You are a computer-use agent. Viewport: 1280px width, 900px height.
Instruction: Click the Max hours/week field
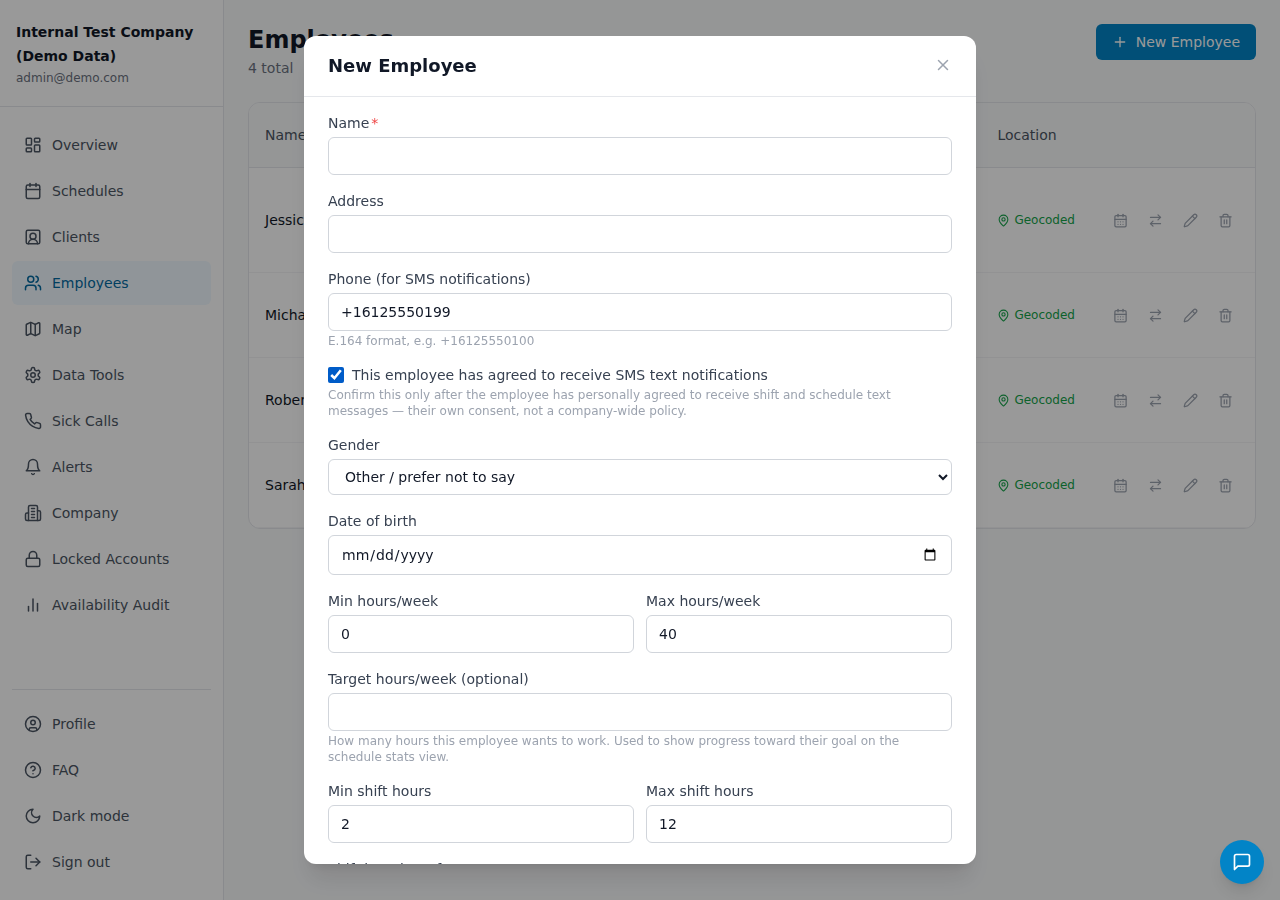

...

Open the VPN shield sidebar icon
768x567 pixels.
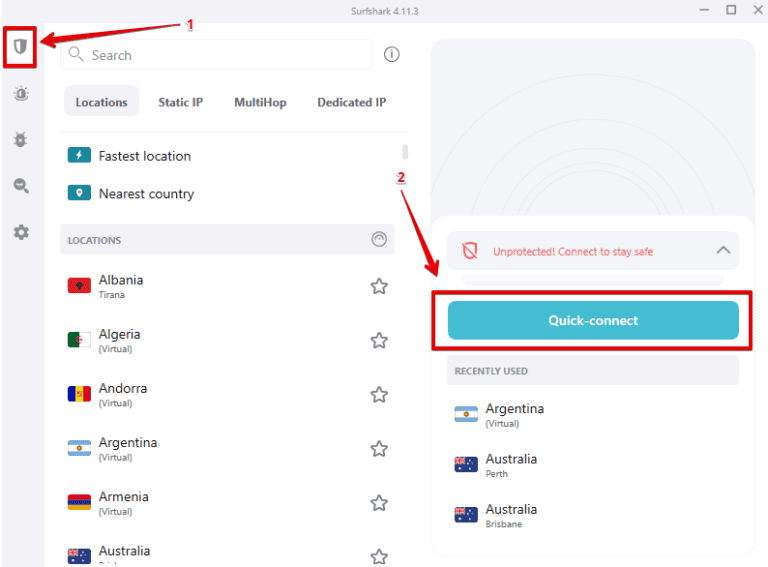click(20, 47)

▸ Your instructions
In the data above, find the line with "You are a computer-use" and the line with "Instruction: Click the Max hours/week field". Retype both, plus every line between them, exactly.

▸ Answer to this exercise
You are a computer-use agent. Viewport: 1280px width, 900px height.
Instruction: Click the Max hours/week field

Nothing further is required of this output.